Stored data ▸
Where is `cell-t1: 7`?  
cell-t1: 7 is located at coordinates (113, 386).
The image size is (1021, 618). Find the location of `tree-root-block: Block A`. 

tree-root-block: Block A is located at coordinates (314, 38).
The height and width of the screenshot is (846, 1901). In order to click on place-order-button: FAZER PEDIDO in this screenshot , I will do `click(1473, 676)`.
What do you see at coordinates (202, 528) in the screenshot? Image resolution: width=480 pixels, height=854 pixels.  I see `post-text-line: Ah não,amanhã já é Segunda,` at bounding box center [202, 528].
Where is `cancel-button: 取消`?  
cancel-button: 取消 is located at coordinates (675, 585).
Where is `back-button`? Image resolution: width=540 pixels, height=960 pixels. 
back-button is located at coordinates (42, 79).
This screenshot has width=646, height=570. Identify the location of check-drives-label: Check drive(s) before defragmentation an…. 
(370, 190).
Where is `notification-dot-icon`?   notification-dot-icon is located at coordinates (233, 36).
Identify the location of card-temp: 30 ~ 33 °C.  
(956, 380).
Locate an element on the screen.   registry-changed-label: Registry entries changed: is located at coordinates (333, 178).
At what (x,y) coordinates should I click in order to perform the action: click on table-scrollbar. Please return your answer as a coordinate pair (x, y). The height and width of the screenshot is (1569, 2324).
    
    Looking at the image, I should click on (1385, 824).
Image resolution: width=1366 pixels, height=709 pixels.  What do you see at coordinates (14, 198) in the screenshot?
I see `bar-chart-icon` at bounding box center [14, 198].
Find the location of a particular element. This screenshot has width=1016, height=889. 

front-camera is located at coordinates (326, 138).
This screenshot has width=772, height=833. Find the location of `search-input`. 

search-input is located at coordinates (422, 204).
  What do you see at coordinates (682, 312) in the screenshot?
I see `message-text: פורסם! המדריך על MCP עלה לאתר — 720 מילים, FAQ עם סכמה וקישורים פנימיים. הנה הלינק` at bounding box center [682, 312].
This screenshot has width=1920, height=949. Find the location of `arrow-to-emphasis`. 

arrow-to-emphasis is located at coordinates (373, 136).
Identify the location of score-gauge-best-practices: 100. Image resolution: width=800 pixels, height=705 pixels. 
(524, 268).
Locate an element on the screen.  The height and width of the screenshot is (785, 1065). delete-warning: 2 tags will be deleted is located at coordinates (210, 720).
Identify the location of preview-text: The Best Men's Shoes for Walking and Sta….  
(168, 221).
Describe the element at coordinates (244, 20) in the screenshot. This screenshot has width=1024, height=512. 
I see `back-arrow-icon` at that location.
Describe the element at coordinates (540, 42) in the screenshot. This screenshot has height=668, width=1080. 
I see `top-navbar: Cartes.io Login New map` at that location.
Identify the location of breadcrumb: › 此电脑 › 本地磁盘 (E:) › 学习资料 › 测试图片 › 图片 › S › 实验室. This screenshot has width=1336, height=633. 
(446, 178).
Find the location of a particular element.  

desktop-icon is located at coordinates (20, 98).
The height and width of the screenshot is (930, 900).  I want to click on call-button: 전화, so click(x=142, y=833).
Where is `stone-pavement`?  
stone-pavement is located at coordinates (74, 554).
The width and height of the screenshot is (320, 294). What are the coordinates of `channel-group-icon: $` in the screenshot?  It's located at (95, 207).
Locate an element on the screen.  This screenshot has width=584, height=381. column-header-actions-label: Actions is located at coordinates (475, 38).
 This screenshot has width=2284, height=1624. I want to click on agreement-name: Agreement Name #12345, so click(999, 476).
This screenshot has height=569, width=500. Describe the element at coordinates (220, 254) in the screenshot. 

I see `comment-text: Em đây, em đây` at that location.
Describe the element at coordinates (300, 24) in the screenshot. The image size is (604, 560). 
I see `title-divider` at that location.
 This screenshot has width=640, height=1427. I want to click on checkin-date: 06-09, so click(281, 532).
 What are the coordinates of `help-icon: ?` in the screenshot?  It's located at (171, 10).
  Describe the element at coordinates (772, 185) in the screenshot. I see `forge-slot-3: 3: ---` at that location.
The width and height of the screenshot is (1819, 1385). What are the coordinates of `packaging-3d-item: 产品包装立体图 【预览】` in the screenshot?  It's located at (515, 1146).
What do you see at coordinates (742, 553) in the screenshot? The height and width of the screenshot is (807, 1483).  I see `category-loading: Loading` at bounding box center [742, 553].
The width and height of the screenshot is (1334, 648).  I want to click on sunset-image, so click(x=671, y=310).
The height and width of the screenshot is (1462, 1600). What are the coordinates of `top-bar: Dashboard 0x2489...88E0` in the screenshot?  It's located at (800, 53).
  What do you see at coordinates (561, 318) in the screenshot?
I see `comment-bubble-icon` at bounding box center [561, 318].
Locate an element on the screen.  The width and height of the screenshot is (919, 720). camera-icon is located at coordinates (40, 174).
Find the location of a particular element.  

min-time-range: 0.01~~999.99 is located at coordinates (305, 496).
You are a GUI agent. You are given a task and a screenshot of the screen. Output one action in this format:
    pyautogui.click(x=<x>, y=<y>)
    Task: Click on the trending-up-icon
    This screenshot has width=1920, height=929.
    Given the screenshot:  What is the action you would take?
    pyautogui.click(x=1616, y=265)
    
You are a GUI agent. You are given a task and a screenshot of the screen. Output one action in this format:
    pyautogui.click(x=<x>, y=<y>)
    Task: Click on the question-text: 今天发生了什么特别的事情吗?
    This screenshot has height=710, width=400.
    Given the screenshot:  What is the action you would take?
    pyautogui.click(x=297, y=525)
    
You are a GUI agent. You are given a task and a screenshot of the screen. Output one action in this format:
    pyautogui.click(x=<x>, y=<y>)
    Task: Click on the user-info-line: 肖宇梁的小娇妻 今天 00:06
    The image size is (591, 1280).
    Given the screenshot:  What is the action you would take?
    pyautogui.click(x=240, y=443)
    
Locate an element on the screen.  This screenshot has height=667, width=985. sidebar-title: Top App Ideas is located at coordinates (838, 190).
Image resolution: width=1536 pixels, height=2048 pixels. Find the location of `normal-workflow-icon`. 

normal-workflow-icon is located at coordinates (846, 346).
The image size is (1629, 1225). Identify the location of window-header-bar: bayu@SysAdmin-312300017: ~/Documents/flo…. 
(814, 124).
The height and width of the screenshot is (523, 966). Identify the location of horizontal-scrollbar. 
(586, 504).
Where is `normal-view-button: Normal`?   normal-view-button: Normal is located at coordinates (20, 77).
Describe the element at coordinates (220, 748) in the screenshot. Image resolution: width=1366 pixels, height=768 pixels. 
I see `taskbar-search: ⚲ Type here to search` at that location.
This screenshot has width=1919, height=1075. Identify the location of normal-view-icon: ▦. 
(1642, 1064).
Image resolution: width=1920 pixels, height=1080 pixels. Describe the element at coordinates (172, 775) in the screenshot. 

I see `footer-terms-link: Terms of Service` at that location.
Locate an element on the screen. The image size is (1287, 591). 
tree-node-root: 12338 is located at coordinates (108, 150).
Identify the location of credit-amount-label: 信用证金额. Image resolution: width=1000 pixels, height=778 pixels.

Your objective ▸ Duplicate the lines of the listing above, beginning with the line that contains "The height and width of the screenshot is (523, 966)." and continuing through the line that contains "Type here to".

Exercise output ▸
The height and width of the screenshot is (523, 966). Identify the location of horizontal-scrollbar. 
(586, 504).
Where is `normal-view-button: Normal`?   normal-view-button: Normal is located at coordinates (20, 77).
Describe the element at coordinates (220, 748) in the screenshot. Image resolution: width=1366 pixels, height=768 pixels. 
I see `taskbar-search: ⚲ Type here to search` at that location.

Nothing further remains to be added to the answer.